NACO, a company of Royal HaskoningDHV, together with Foster + Partners and FR-EE (Fernando Romero Enterprise), has designed what is set to be the world's most sustainable airport.
© Foster & Partners
Mexico City's new International Airport will be one of the world's largest airports and revolutionises airport design. A single terminal capable of handling 120 million annual passengers is enclosed within an innovative continuous lightweight gridshell.

Spanning in excess of 100 metres, its design was inspired by Mexican architecture and symbolism and was created to evoke a feeling of flight. Architect Fernando Romero said the airport will honour the Mexican flag's coat of arms, which is a reference to Tenochtitlan, the pre-Columbian city on which the capital is built.

The single building uses less materials and energy than a series of terminals, is easy to navigate, and takes into account predicted passenger number increases to 2028.

The airport will help catalyse long-term local regeneration, increasing in size and expanding to six runways by 2062. It is seen as a showcase for Mexican innovation and will be built by Mexican contractors and engineers using state-of-the-art design principles to reach new levels of energy efficiency and LEED Platinum status.

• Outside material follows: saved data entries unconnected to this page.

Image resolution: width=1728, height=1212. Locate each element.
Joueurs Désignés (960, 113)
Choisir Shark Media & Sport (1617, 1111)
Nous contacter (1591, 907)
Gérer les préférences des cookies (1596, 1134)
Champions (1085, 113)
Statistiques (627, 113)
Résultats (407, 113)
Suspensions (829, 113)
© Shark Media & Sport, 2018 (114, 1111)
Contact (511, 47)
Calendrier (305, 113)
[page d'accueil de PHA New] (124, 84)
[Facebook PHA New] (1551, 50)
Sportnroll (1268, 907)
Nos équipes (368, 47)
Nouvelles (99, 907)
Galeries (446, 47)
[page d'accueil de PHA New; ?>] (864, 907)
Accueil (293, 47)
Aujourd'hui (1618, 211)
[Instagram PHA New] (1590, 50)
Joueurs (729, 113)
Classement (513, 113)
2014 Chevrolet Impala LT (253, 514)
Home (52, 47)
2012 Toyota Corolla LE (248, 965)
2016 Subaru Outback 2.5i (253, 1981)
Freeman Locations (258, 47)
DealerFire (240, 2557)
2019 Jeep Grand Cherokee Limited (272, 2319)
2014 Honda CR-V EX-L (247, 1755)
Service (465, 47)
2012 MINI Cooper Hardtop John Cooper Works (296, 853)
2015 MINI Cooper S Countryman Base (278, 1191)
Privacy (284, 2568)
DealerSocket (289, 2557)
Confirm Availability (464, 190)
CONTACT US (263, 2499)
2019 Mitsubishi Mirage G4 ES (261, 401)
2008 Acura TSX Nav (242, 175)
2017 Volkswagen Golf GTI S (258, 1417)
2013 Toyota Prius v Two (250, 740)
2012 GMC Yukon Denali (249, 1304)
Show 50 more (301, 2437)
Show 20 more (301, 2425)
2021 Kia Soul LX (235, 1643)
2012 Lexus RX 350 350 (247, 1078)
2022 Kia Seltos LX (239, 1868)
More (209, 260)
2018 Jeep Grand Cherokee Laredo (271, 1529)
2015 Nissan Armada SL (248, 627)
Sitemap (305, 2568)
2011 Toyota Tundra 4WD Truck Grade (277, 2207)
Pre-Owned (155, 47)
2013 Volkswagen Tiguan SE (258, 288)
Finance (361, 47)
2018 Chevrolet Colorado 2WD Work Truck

The concept is more than design showmanship however. It was created in response to Mexico City's challenging soil conditions and can be constructed without the need for scaffolding.

The roof enclosure system lets in natural light and air, collects rainwater, and will provide views of planes circling above. It will incorporate large areas of translucent and opaque panels, daylight reflectors and building-integrated photovoltaic panels aimed at providing shade and thermal insulation. In total, the airport's solar power systems will generate 50 megawatts of peak power, enough to supply a large portion of its energy needs.

The design has been well-received by the industry, media and locals, with some calling it 'intelligent', 'responsive', and 'beautiful'. Mexico's Communications and Transportation Department Secretary Gerardo Ruiz said, "It will be a modern, on the vanguard (project) that will have a great dose of Mexican symbolism and that without a doubt will be a reference around the world and a great door into Mexico."